Reading link points

Is there any way we can read the link segment, start and end points in document coordinates? The link.points are not predictable they would give the exact point where segment bend starts or end.

Between transactions the value of Link.points is the route of the link, in document coordinates.

If you look at the route during changes to the diagram, such as when a node has changed position or size, the route might be invalid, holding old information until the route can be recomputed.

I wanted to read the points on link, where bends start or end, for orthogonal links, which is not possible using link.points. May I know, if this is possible.

I don’t understand what your question really is. If I look at the value of Link.points of a Link in a running diagram in the console window, I get:

>> myDiagram.selection.first().points.each(p => console.log(p.toString()))

So you can easily see where the “bends” are by looking at whether adjacent points have the same or different values for x and y.
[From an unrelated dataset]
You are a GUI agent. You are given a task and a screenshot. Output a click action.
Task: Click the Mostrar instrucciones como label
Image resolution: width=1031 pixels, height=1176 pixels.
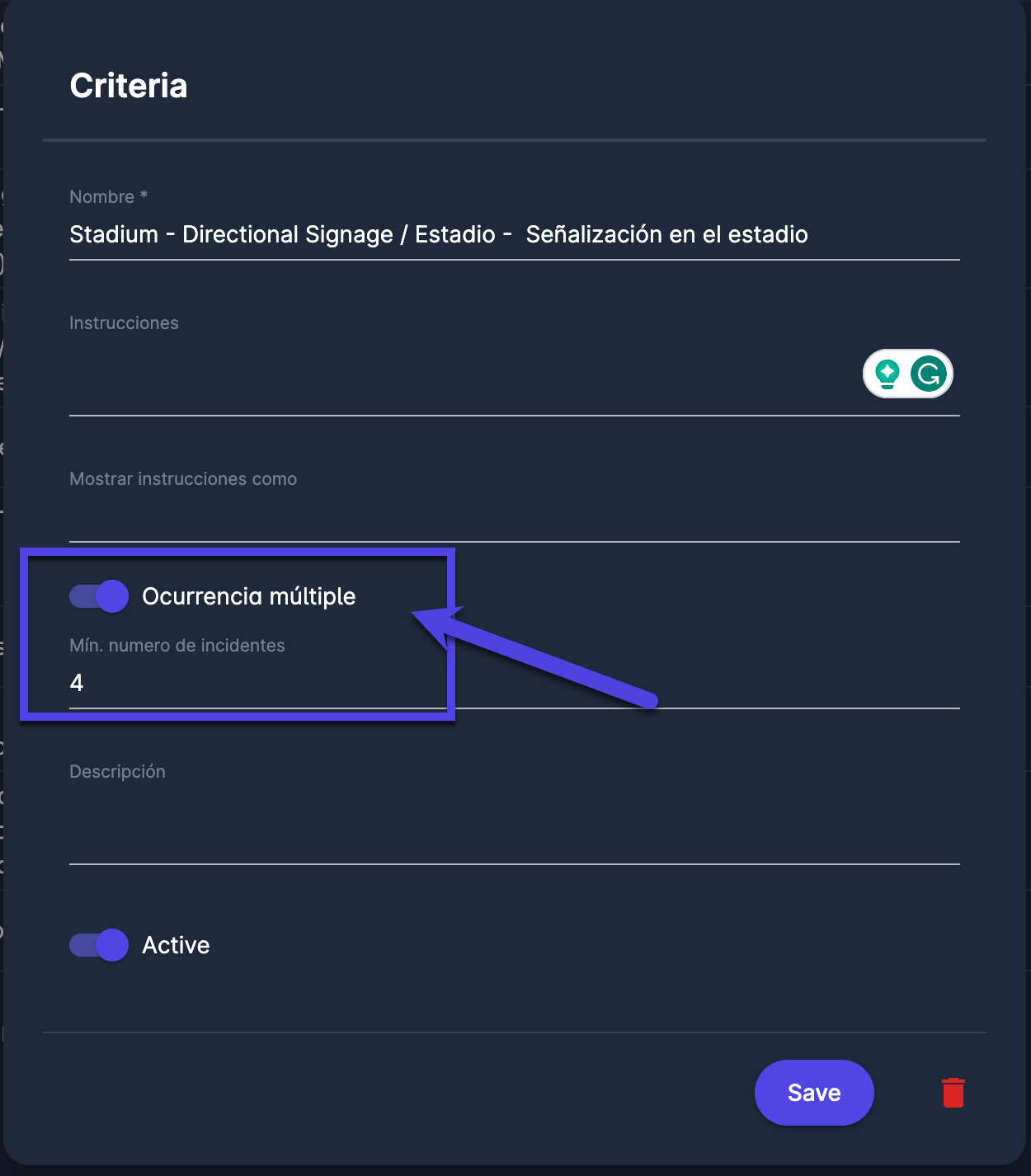183,479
there is a lot of iteration needed within points logically to get the exact locations, Is there any other parameter that would directly give this information?
Basically, I am trying to make the orthogonal link straight, without segments, if user has drawn a link with segments, having segment length less than a reference length. This is straightforward when there are no toEndSegmentLength or fromEndSegmentLength.
When there are toEndSegmentLength or fromEndSegmentLength for the node, I have to check for bends, after the endSegmentLengths.
Do you think is there a better way to remove the segments to make the link straight?
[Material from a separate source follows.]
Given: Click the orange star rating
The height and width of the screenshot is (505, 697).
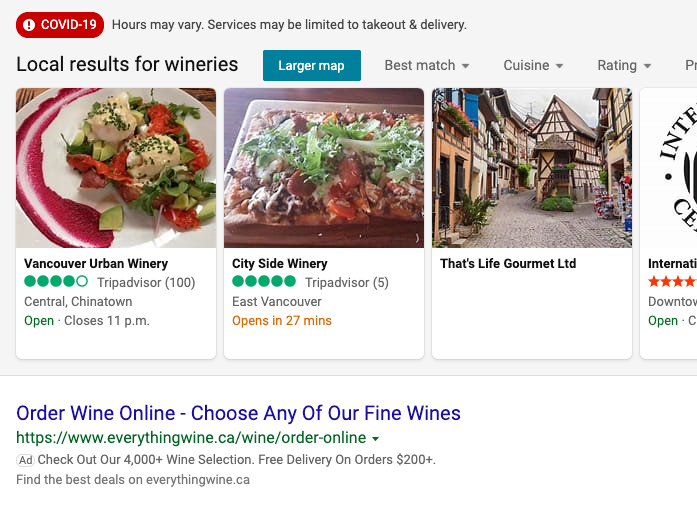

If I understand you correctly, when the total distance is less than some number, you want to change the route to just have two points so that it’s just a straight line running from the start point link.points.getPoint(0) to the end point link.points.getPoint(link.pointsCount-1).

The best way to do that is to define a custom Link class and override Link.computePoints to call the super method, if successful look at the results for the criteria you care about, and if you want to, call Link.removePoint on all of the intermediate points you don’t want to keep in the route.
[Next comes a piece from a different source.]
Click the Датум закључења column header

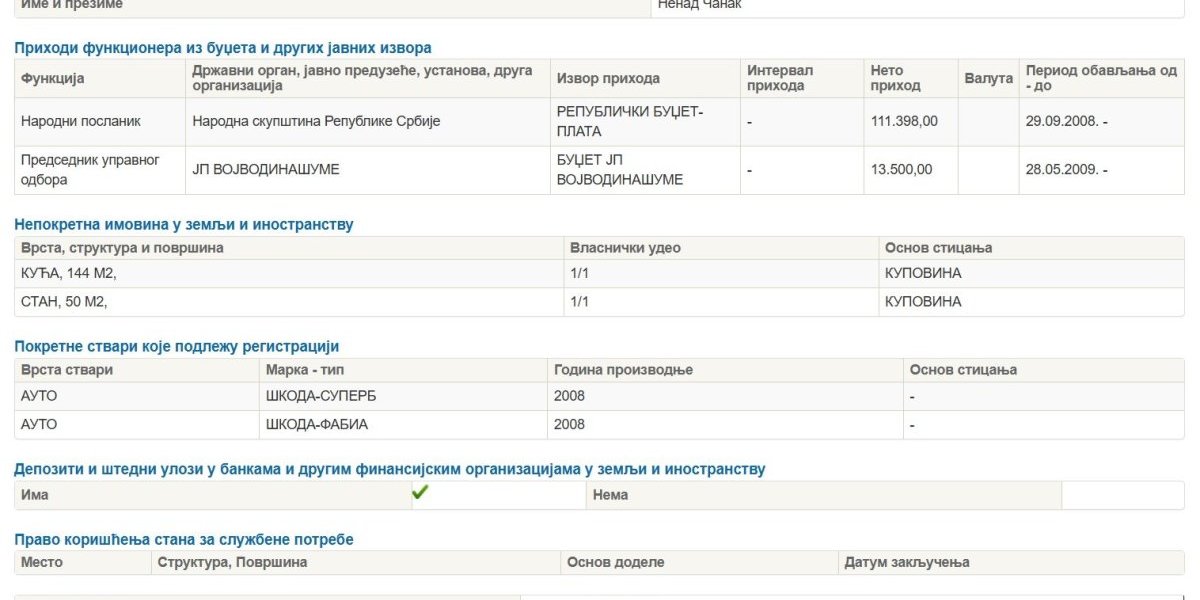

Its not “when the total distance is less than some number”. its when the link has shape as in picture, straighten them.

The circled distance when below some number, the link has to straighten. The node might have endSegmentLengths, which makes it tedious to not consider just link.points.getPoint(0) to the end point link.points.getPoint(link.pointsCount-1) . [Eg: 2nd diagram]. The link should starighten, without removing the end segments as below:

In the first case, are you saying that you would want one of the link connection points to no longer be at the middle of the bottom or the middle of the top of a node? Otherwise it isn’t clear to me what you want.

This doesn’t handle the second case in your upper screenshot, but a number of samples implement a custom Link class, typically called BarLink, that has the route always be straight to a “Bar” Node if the route can be straight without dangling mid-air. Look at:
Network Configuration
Grafcet Diagrams

In the first case the encircled part should be removed, and the whole link should be straight, between the 2 blocks, without moving the start and end points, since the connections happen between ports.

OK, so the route would no longer be orthogonal.

Yes, you do need to respect end segments. It’s not hard – if there are 4 or more points you can look at getPoint(1) and getPoint(pointsCount-2) instead. This assumes that you don’t have any cases where the fromSpot or the toSpot is None.

Yes you got it right. But, The nodes may or may not have segments, like in the first picture, there are no end segments.
But when I examine the getPoint(1) and getPoint(pointsCount-2), they are not always the point which we thought we would get, just now.

Did you have an example you could share along with a question to ask? Or have you figured it out already?

Ok I shall find out an example to post here soon.